• **Material provided**
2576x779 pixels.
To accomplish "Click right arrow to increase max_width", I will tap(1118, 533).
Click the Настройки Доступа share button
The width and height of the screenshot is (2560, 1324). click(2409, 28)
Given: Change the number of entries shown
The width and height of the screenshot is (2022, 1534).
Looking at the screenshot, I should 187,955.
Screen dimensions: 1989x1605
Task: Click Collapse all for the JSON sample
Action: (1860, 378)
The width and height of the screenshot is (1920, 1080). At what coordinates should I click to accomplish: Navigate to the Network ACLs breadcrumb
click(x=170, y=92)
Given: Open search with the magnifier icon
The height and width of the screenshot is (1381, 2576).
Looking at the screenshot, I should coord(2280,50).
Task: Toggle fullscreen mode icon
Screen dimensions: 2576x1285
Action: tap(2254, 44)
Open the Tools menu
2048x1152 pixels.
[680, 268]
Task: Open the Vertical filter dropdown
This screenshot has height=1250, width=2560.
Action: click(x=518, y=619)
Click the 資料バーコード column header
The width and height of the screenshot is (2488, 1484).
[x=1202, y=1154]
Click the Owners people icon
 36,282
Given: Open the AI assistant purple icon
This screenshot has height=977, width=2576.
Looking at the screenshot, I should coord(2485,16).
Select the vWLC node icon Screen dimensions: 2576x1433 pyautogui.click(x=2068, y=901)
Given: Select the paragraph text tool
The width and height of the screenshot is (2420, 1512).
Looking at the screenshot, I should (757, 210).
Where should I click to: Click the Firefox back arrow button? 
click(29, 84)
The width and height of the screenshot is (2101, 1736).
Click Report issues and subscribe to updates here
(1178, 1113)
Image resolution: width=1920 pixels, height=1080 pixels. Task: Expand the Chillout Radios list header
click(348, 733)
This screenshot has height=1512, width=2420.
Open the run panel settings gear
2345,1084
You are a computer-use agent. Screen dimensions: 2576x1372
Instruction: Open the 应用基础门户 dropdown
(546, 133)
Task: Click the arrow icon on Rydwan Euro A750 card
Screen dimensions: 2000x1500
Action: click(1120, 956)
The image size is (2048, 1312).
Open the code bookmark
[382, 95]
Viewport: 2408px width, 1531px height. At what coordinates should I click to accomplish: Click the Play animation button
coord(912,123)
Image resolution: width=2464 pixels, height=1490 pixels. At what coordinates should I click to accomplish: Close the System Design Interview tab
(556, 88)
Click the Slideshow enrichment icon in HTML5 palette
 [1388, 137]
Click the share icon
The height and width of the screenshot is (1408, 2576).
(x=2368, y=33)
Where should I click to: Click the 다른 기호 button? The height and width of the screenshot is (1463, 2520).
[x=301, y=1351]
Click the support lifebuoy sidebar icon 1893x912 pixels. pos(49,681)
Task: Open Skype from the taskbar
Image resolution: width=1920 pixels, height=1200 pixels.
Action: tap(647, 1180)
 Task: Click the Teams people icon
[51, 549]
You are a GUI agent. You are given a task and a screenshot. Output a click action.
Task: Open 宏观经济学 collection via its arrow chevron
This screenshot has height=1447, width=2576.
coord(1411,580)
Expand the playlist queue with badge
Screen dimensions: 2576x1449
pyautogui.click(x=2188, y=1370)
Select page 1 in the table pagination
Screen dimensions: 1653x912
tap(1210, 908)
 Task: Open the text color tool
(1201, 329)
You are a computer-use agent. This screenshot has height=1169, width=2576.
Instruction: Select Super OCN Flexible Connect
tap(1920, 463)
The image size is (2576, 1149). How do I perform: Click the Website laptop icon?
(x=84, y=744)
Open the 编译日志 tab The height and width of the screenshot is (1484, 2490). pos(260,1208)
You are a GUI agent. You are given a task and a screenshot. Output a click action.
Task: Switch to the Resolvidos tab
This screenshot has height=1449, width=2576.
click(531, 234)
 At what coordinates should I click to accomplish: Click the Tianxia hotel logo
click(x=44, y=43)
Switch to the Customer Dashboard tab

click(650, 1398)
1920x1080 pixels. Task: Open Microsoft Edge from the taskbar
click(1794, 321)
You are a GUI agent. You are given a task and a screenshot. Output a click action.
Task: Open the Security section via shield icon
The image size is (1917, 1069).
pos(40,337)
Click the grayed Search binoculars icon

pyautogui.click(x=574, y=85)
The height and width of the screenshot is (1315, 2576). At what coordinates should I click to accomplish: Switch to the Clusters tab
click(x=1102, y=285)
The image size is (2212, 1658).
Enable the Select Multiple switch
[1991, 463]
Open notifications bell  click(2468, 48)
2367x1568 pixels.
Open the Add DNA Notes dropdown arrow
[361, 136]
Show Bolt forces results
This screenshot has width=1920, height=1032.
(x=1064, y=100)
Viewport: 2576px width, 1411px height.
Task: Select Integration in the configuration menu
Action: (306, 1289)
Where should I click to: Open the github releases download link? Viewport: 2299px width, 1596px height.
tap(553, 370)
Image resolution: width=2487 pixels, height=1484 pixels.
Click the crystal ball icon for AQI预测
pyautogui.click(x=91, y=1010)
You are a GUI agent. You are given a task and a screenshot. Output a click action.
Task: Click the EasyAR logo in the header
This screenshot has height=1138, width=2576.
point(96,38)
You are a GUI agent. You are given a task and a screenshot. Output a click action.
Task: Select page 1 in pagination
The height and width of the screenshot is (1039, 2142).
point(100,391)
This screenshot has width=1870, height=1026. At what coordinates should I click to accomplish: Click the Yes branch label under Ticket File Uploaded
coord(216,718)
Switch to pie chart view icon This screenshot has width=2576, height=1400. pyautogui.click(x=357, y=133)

• **What to work on**
Copy out every line from the records that has the word "computer".

• **Solved problem**
You are a computer-use agent. Screen dimensions: 2576x1372
You are a computer-use agent. This screenshot has height=1169, width=2576.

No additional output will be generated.